Я тяжко молчал; невыносимую сиротливость чувствовал я в болящем сердце. Прорвавшееся чувство самодовольного и скромно-гордого превосходства в словах Сан-Мартина, мое собственное малодушие и одиночество, моя Америка с ее одинокой свободой – это беззащитное и трагическое дитя, которое ныне некому защитить, кроме меня, до которого никому нет дела, кроме меня, – неожиданная и горькая мысль о Миранде, покинувшем нас, как и Сан-Мартин, и, по сути, преданном нами; страшная и неожиданная тяжесть на сердце от своего одиночества и невыносимого груза, легшего на одни мои плечи, – им хорошо, они уходят чистыми! – тяжесть вместо ожидаемой радости, легкости светлой и неразделенной славы, и все-таки отблеск и свет этой самой славы и тихого ликования – все это волновало мне душу.
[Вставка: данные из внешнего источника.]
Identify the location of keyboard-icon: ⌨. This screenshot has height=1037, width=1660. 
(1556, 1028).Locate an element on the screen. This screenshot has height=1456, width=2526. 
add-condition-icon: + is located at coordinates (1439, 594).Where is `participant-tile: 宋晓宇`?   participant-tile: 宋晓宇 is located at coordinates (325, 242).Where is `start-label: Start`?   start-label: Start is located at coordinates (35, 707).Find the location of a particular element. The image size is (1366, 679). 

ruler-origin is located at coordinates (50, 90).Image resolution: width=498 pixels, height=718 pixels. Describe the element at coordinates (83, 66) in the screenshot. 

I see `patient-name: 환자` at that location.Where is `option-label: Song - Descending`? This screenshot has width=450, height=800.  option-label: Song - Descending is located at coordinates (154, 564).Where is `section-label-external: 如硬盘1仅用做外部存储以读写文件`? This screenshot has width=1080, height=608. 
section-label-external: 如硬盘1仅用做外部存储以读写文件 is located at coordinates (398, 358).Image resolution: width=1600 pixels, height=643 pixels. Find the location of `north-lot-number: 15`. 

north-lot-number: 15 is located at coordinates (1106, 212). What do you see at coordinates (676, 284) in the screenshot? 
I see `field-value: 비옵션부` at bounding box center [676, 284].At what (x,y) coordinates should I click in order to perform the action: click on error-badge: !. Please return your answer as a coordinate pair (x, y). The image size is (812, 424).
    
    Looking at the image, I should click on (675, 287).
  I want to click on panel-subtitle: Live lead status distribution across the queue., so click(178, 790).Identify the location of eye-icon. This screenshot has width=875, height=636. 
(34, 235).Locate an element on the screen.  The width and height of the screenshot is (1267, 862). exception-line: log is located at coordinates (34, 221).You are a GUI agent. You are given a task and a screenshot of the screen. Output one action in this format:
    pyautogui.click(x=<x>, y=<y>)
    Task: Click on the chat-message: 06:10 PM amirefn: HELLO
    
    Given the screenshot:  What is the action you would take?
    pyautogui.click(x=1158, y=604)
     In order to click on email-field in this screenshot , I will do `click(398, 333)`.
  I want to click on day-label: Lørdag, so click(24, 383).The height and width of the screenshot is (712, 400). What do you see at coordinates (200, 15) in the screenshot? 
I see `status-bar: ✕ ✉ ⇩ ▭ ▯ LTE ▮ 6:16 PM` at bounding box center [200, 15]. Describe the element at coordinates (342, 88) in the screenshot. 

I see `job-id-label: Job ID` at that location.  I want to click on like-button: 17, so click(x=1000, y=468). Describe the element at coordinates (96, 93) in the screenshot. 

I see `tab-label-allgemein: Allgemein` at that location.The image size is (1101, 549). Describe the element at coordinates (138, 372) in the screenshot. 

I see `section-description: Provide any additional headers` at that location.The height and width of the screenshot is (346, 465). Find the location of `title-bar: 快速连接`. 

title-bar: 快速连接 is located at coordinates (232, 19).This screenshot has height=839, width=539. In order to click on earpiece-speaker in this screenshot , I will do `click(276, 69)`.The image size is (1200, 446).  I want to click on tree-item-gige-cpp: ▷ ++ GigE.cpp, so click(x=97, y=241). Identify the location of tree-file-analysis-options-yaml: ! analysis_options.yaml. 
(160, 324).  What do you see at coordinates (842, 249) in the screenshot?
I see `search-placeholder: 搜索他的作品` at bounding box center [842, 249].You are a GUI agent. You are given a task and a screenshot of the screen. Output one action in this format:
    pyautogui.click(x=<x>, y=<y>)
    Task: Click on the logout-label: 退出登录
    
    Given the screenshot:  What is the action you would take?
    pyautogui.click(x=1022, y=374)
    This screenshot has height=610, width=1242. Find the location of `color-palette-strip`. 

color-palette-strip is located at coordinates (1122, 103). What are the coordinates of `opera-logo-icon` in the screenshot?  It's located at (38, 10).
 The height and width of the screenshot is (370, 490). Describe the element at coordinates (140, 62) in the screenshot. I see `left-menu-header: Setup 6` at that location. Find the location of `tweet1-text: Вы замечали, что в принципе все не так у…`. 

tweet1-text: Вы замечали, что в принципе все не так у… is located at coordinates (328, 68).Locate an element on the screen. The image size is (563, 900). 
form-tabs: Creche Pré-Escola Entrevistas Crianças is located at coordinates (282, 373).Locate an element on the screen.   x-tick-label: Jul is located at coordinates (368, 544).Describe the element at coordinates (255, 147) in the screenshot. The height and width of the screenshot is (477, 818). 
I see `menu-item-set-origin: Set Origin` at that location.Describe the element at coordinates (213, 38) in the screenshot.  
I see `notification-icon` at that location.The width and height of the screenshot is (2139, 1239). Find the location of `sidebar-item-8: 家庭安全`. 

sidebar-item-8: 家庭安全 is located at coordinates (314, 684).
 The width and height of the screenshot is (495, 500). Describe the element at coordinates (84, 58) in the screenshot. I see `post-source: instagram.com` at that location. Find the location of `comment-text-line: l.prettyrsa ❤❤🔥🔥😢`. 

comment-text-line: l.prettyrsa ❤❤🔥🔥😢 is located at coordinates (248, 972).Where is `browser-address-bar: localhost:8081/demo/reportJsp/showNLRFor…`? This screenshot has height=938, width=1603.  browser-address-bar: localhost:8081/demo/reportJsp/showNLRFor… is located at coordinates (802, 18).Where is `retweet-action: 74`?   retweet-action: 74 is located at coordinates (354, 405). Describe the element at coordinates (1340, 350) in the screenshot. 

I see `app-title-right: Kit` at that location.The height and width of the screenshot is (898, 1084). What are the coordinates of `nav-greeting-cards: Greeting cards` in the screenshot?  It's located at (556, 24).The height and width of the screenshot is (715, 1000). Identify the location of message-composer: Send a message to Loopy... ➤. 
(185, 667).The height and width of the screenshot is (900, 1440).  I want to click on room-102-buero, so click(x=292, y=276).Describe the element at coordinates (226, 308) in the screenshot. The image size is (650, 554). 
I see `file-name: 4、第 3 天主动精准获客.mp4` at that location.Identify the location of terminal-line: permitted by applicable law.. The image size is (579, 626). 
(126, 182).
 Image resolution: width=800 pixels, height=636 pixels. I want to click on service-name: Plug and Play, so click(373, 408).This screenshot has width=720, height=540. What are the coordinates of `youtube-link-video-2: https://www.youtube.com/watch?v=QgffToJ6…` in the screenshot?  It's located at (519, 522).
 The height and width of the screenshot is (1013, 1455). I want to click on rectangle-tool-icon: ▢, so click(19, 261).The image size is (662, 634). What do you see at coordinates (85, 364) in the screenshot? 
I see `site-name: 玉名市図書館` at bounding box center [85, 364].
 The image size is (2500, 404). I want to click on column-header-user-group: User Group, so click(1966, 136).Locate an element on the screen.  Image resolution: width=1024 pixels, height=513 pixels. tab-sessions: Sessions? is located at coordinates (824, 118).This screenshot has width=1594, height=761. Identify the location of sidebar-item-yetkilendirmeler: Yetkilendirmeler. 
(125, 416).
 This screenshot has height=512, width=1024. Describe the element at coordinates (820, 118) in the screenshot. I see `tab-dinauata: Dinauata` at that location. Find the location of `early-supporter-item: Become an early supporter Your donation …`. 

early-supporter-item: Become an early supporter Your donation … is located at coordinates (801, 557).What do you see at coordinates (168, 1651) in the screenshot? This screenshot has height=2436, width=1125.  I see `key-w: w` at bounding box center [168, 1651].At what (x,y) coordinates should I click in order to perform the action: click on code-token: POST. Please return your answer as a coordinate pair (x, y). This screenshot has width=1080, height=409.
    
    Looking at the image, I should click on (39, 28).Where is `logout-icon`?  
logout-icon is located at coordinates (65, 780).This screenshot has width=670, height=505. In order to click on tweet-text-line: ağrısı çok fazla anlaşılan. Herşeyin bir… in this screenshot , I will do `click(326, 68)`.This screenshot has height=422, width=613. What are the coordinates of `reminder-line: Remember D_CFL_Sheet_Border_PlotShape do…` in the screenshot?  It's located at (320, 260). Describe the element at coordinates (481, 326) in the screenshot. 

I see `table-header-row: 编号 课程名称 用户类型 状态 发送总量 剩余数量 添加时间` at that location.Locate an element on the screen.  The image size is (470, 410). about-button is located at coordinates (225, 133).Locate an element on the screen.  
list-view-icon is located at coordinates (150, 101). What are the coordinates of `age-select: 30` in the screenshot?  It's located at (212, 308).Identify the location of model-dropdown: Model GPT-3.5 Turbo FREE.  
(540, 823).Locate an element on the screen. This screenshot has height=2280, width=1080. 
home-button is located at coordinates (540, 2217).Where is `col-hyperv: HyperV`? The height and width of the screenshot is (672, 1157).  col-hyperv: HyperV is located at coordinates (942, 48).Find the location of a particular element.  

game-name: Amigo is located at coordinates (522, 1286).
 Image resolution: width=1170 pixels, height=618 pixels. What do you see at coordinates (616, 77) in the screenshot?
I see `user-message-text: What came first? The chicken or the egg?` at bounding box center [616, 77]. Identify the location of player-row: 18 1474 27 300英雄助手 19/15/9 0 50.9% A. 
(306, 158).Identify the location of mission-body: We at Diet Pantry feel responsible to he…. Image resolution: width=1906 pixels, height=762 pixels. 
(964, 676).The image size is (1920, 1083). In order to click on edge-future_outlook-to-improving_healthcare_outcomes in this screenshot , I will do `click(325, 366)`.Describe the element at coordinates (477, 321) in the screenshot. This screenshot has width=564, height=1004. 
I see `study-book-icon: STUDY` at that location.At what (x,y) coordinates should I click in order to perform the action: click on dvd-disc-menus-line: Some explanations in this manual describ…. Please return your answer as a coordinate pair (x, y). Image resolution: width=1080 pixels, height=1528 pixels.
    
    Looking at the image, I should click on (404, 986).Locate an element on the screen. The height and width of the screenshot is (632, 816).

На пире я вел себя нескромно, плясал не в меру, произнес тост за «двух самых великих людей Южной Америки» – который мой гость тотчас же холодно и спокойно парировал правильным тостом «за быстрое окончание войны, за рождение новых республик и за освободителей, за героев Колумбии», – много пил и на людях обнимал Мануэлиту.

Он вскоре уехал, и немедленно из Лимы пришло известие о его отставке.

Он отбыл на родину, в Аргентину, но недолго пробыл и в Аргентине; он предпочел Европу – Францию.

Когда он уехал, я долго бродил по комнатам своей резиденции и не находил себе места; не хотелось ничего делать. Время от времени я ловил себя на приятной и сытой мысли, что я теперь – один на всю Америку южнее Карибского моря; в другие минуты эта же мысль страшила и угнетала меня.

И чувствовал я, что близок к своему обычному: действие, действие, действие.

Антонио меня спрашивал, чем я недоволен, ведь все в порядке; я не мог вразумительно объяснить. Спокойный и внутренне твердый, Сукре недоумевал.

Мануэлита сказала, что я, конечно, устал, но что я должен помнить, что я – Боливар.

Я помню.

ПЯТАЯ ГЛАВА

1

На следующий день после возвращения от Текендамы Боливар встал поздно – плохо спал ночь – и вышел на крыльцо (блеснули солнце и синь) и далее – к тем же воротам, к которым вчера подводили коня. Он вышел из арки; снова, как много раз, толпились гвардейцы, похожие в своих мундирах на индюков и на петухов, снова храпели, хрипели кони в сверкающем, переливчатом снаряжении; снова бегали адъютанты и денщики. Увидев Боливара, многие подтянулись, умолкли, другие тут же вскочили в седло, третьи пошевелились, приближая к себе коней или перехватывая их за узду; все постепенно умолкали и начинали смотреть на него: уже? все?

Он молча и безучастно посмотрел на это блестящее и пестрое стадо людей, лошадей, чуть вздохнул и ушел назад в патио; там он сел на лавку у ветхого каменного крыльца и задумался, казалось, позабыв обо всем. С этой лавки не было видно города – мешали стены; но это было и хорошо, ибо ничто не отвлекало и перед глазами безоблачно, ярко, сине и дымно стояла вчерашняя Текендама, белый, зеленый, багряный ее туман и прах. Природа – свет или природа…

Он встал, вздохнул, непроизвольным движением провел по груди и сказал:

– Да. Да.

Он снова пошел к воротам, а к ним уже подводили белого танцующего коня.

2

Положение было плохое. Сан-Мартин, подавая в отставку, правильно оценил безнадежность дела свободы без новой большой крови. Боливар же, оставаясь «один», кроме всего прочего, правильно понимал всю незавидность такого единодержавия на данный момент – весну 1823 года.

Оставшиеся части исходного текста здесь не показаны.